Run the necessary queries that will provide us with the following information. Compare your queries with the solutions at the end of this notebook.

### Exercise 1

Rank all the orders of a specific customer from the most recent to the least recent using window functions. Assume that the customer ID is `'ALFKI'`.

In [None]:
# Add your code here

### Exercise 2

Calculate a running total of the quantity of orders using window functions.

In [None]:
# Add your code here

### Exercise 3


Use window functions to find the difference in successive order dates for each customer. **HINT:** The `TIMESTAMPDIFF()` function in MySQL is not available in SQLite. We can use the `julianday()` function to convert the dates to a floating point number and then calculate the difference.

In [None]:
# Add your code here

### Exercise 4

Calculate the moving average of the quantity of the last 3 orders for each product using window functions.

In [None]:
# Add your code here

## Solutions

### Exercise 1

In [None]:
%%sql

SELECT 
    OrderID, 
    OrderDate,
    RANK() OVER (ORDER BY OrderDate DESC) as Order_rank
FROM 
    Orders 
WHERE 
    CustomerID = 'ALFKI';

The `RANK()` window function is used here to rank each order of the customer with the ID `'ALFKI'` based on the `OrderDate`. The `DESC` keyword is used so that the most recent order gets the highest rank (i.e. 1).

### Exercise 2

In [None]:
%%sql

SELECT 
    OrderID, 
    Quantity, 
    SUM(Quantity) OVER (
    ORDER BY OrderID) as RunningTotal 
FROM 
    OrderDetails
GROUP BY 
    OrderID;


The `SUM()` window function is used here to calculate a running total of the quantity of orders.

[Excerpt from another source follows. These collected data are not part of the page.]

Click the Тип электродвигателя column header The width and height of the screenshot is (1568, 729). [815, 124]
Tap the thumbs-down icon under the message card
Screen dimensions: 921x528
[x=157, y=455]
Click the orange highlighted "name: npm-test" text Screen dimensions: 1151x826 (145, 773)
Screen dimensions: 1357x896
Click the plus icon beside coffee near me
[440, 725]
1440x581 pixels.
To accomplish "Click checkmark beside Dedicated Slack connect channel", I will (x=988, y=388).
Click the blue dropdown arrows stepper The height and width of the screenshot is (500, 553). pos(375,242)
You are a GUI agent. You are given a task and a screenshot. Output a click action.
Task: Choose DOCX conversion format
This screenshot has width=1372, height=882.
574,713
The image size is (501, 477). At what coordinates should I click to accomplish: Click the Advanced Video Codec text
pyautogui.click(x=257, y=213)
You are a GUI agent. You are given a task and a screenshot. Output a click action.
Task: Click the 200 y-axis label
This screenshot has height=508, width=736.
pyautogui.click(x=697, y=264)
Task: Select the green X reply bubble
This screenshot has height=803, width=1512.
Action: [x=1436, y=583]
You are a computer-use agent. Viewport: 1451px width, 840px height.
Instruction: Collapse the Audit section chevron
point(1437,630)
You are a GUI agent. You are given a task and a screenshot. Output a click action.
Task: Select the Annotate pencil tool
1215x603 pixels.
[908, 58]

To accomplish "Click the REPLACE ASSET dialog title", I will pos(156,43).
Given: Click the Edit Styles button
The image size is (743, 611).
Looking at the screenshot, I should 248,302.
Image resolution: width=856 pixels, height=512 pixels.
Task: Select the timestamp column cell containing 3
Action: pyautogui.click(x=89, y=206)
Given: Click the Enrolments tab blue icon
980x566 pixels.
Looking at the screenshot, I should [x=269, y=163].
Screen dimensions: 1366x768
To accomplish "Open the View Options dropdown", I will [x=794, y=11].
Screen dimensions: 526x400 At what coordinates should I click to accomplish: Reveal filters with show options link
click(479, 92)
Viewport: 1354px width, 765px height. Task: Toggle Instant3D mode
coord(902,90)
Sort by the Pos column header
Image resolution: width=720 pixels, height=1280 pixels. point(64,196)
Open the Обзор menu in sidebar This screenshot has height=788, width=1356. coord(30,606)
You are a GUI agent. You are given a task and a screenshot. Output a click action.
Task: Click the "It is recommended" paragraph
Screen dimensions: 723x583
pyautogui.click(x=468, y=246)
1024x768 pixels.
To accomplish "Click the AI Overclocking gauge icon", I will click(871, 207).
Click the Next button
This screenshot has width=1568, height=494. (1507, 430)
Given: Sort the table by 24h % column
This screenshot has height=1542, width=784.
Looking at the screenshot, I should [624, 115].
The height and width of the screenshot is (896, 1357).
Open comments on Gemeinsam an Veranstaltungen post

The `ORDER BY` clause inside the `OVER()` clause ensures that the running total is calculated in the order of the `OrderID`. We then group our data by `OrderID`.

### Exercise 3

In [None]:
%%sql

SELECT 
    CustomerID, 
    OrderDate, 
    LAG(OrderDate, 1) OVER 
        (PARTITION BY CustomerID 
        ORDER BY OrderDate) as PrevOrderDate, 
    julianday(OrderDate)-
    julianday(LAG(OrderDate, 1) OVER
            (PARTITION BY CustomerID 
            ORDER BY OrderDate)) as DateDiff
FROM 
    Orders;

The `LAG()` window function is used twice here, once to get the previous order date for each customer, and again to calculate the difference between the current order date and the previous order date. The `PARTITION BY` clause is used to separate the data into partitions based on the `CustomerID`. 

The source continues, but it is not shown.